#### DATASET EXCERPTS ####

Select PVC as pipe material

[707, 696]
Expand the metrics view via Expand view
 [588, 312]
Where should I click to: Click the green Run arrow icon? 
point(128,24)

####

→ WHAT THE EXERCISE ASKS:
Print the data in full, with each line exactly as given.

→ OUTPUT BELOW:
Select PVC as pipe material

[707, 696]
Expand the metrics view via Expand view
 [588, 312]
Where should I click to: Click the green Run arrow icon? 
point(128,24)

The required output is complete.